What a weird thing... but I went with this

Saturday, 6 August 2011

BEDA 6: Coming Out 1

So I went to Liverpool Pride with my mum today. I wore my rainbow eyelashes, we marched, we bought rainbow scarfs and got rainbow lips temporarily tattooed on our chests. We met a lovely lesbian called Rose in the march and we compared our coming out stories, as well as actual tattoos and battle scars.
For those of you who don't know, I'm bisexual.
When I think about it, I think I knew at about age 11, although I didn't really understand anything there. I had a huge crush on Emma Watson in the first Harry Potter. Now, at my current age that would be weird, but I was 9 and she was 11, so that's totally acceptable.

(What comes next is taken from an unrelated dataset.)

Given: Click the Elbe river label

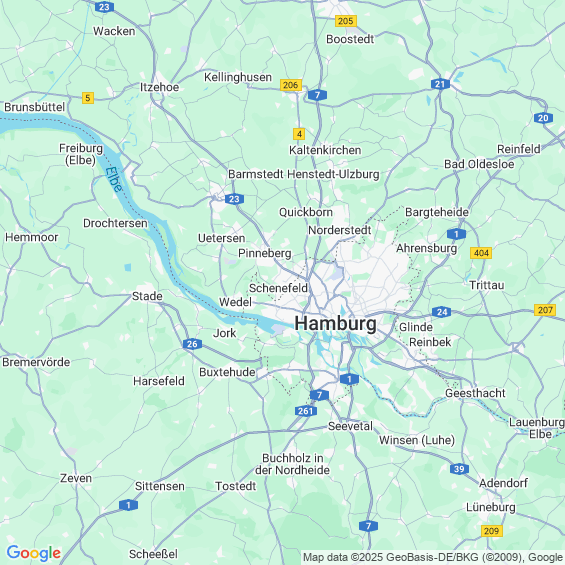Looking at the screenshot, I should [114, 179].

At 13 I told one friend. This one friend told one of her friends (who was kind of my friend,but not so much) and either this conversation was overheard, or she was just a bitch who told everyone. Either way, the entire school knew within about a day, and my life would never be the same again.
At my school, children were mean. Bullying was something they did on a daily basis, and homophobia was just another excuse to make someone else feel bad. The comments I could ignore, but the general dickheadedness of some of the people I had no choice but to put up with was appaling. The teachers did their best, as they did with all bullying cases - but when there are an awful lot of bullying students and only one victim, it's usually easier to try and remove the victim than the bullies.
I spent my breaks sat in a classroom with a couple of my friends, until the head decided to not allow students inside buildings during breaks and I was only allowed the one friend. At that point Donna became my best friend, because she hated the wind and rain we experienced in England almost daily anyway.
There were times when I wished that I could undo my telling people, make it so that nobody knew anymore, remove all memories they had of something that made me an easy target. But that would be lying to myself. Telling everyone may have made life difficult in the short term, but in the long term I am much more accepting of myself and it's so much easier to now say to people 'Yeah, I like both'.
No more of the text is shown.